• **Objective**:
Can you rewrite every line of the data below, requests included, with each coordinate in the answers multiplied by 0.6 and rounded to a whole number, halves rounding up? Leave the pictures out of your reply.

• **Record list**:
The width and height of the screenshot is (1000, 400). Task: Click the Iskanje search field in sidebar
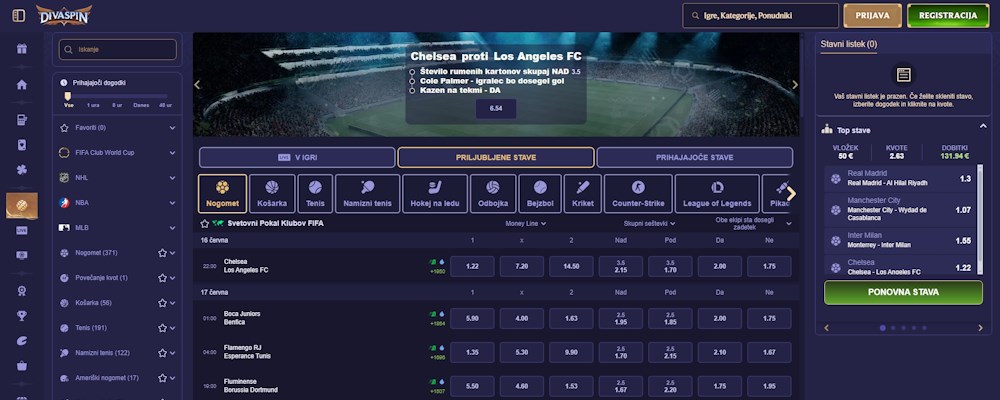click(x=117, y=49)
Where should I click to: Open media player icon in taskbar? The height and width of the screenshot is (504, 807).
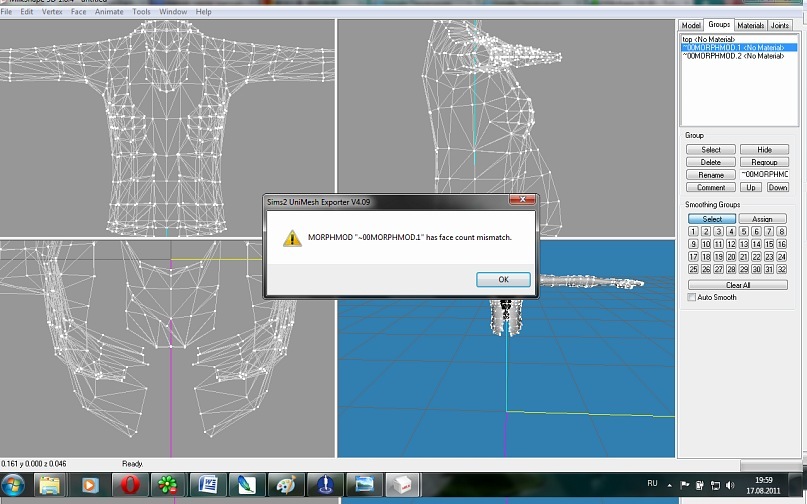[x=90, y=485]
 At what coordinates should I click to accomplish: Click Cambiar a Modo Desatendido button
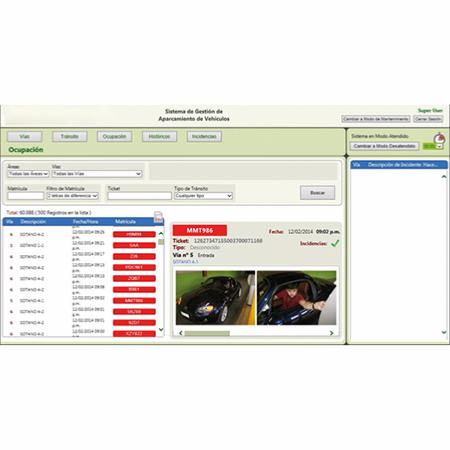point(384,146)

• **Written solution**:
The width and height of the screenshot is (1000, 400). Task: Click the Iskanje search field in sidebar
click(x=70, y=29)
Where should I click to: Open media player icon in taskbar? The height and width of the screenshot is (504, 807).
[x=54, y=291]
 At what coordinates should I click to accomplish: Click Cambiar a Modo Desatendido button
point(230,88)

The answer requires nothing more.